Converge vocalist Jacob Bannon started Wear Your Wounds as a solo project, releasing a series of tracks with circling guests, leading up to debut album WYW in 2017. But Bannon has since established a more permanent line-up for Wear Your Wounds that consists of members of The Red Chord, Cave In, Trap Them and Hatebreed, as well as contributions from Chelsea Wolfe collaborator Ben Chisholm; don’t be deceived by the personnel, however. While Wear Your Wounds has metallic elements in play, it could only loosely be called a metal band. This is Jacob’s show, however, and as a proper singer he’s come a long way on second album Rust on the Gates of Heaven.

Bannon employs great restraint with this project, as his Converge output often comprises his most extreme screaming. On “Tomorrow’s Sorrows,” Bannon offers a more spoken-word-style delivery, which winds its way around to a heavy chugged riff, and “Brittle Pillar” also has some heft to it. “Truth Is a Lonely Word” manages to be darker in unexpected, intangible ways. “Rainbow Fades” returns to some sounds that are already familiar to this project, like soft whispered vocals and an almost ballad-like intro, though the guitar playing gets more Floyd-ian in the meat of the song. “Love In Peril,” mood wise, feels like it could have come from Mastodon’s progressive opus, Crack the Skye. The shortcomings to Bannon’s vocals can be detected on “Lurking Shadows,” thought it still works because the dark, abrasive tone to much of the work still supports the imperfections in his voice, and the cool touches of country in the guitars only seem to support the rustic sensibility.
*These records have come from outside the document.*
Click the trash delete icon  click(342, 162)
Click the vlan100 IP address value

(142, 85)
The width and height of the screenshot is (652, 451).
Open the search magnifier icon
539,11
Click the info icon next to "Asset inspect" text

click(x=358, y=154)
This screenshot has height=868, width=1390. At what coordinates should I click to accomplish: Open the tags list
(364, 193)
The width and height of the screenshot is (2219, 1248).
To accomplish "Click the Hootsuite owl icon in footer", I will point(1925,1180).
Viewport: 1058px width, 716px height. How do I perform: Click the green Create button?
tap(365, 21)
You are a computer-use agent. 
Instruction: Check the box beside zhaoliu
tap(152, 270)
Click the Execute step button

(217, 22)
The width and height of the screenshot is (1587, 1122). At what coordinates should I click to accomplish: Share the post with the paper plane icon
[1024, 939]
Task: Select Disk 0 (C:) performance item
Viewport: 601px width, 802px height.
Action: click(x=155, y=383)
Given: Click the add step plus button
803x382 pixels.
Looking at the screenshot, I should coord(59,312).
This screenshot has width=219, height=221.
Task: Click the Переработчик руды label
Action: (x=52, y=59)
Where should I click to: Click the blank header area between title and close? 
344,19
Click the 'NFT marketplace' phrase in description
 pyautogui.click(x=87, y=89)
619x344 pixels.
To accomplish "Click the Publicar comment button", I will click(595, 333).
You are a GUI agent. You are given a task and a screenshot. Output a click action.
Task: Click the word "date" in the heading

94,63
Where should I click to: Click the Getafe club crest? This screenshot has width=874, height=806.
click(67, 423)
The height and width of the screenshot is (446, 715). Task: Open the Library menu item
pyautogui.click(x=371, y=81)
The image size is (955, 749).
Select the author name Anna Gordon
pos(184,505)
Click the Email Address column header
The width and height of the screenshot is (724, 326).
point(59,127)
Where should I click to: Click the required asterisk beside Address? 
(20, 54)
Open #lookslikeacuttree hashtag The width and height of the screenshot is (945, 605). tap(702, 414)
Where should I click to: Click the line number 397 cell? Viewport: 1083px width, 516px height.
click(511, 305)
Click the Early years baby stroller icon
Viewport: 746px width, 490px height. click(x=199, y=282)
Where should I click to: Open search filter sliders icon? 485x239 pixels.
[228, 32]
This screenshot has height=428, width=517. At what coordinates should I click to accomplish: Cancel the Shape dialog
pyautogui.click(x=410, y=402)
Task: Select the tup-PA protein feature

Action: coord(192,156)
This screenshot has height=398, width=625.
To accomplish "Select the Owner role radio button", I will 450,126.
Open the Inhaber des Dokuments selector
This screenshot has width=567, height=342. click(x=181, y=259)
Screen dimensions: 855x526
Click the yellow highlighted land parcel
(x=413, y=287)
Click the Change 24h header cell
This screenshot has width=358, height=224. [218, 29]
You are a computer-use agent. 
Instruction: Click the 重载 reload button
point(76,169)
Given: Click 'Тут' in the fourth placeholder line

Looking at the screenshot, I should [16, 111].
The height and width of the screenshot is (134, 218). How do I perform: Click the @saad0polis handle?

If Pink Floyd’s Obscured By Clouds had been the soundtrack to a movie about a serial killer, the sound might have been something like “Shrinking Violet.” It encapsulates what’s best about this album—it is dark, and the guitar playing is fucking great. Bannon knows what he has to work with, vocally, so the album benefits from the fact he has enlisted some outstanding musicians to create the sonic playground he puts his voice into. The beauty of Wear Your Wounds is that is it is not Converge, nor do they ever feel the need to be. Nothing is more disappointing than solo projects that play it too safe by sticking to the source material. Bannon does no such thing, and this is why Rust on the Gates of Heaven excels.